02a_lazy_join: Lazy execution, query plans, and streaming patterns¶

Goal: demonstrate Polars lazy execution mechanics—query.explain(), streaming vs in-memory collection, .sink_parquet(), and when streaming hits limits.

We'll use the wearable tables (user_profile, sleep_diary, sensor_hrv) to show:

Query plan inspection with .explain() (projection/predicate pushdown)
Streaming vs eager collection (memory differences)
Sink patterns (write without materializing)
Streaming-hostile operations (what forces in-memory fallback)

Data relationships:

user_profile.user_id joins to sleep_diary.user_id
sensor_hrv.device_id encodes the user id suffix (e.g., DEV-00012 → USER-00012)

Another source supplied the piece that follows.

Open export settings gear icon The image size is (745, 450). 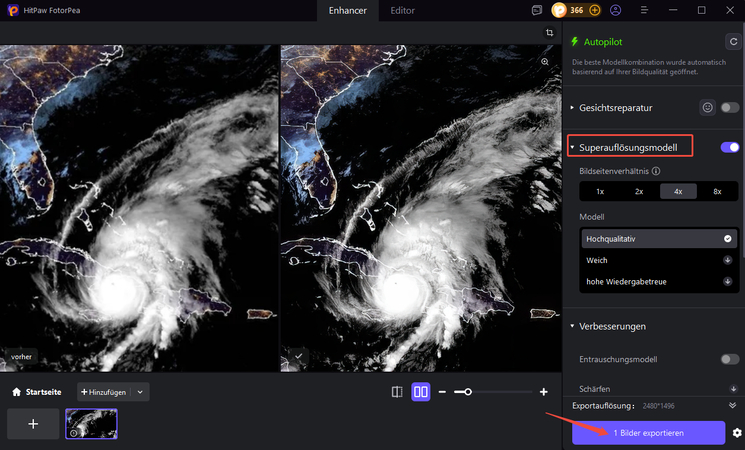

Strategy: aggregate the large sensor table first (reduce cardinality), then join to dimensions. This keeps the join grain manageable.

Data setup¶

from pathlib import Path
import polars as pl
import altair as alt
import time
from generate_demo_data import generate_dataset

Path("data").mkdir(parents=True, exist_ok=True)
Path("outputs").mkdir(parents=True, exist_ok=True)

sensor_dir = Path("data/sensor_hrv")
if not sensor_dir.exists() or not list(sensor_dir.glob("*.parquet")):
    # Use 1M rows for faster demo execution
    generate_dataset(rows=1_000_000, output_dir="data")

Steps¶

sensor_dir = Path("data/sensor_hrv")
required_files = [
    Path("data/sleep_diary.parquet"),
    Path("data/user_profile.parquet"),
]

missing_files = [p for p in required_files if not p.exists()]
sensor_parts = list(sensor_dir.glob("*.parquet"))

if missing_files or not sensor_parts:
    raise FileNotFoundError(
        "Missing demo data.\n"
        f"- Missing files: {', '.join(str(p) for p in missing_files) if missing_files else '(none)'}\n"
        f"- Sensor parts found: {len(sensor_parts)}\n"
        "Run: uv run python generate_demo_data.py --size small --output-dir data"
    )

1) Scan sources lazily (nothing executes yet)¶

users = pl.scan_parquet("data/user_profile.parquet")
sleep = pl.scan_parquet("data/sleep_diary.parquet")
sensor_raw = pl.scan_parquet("data/sensor_hrv/*.parquet")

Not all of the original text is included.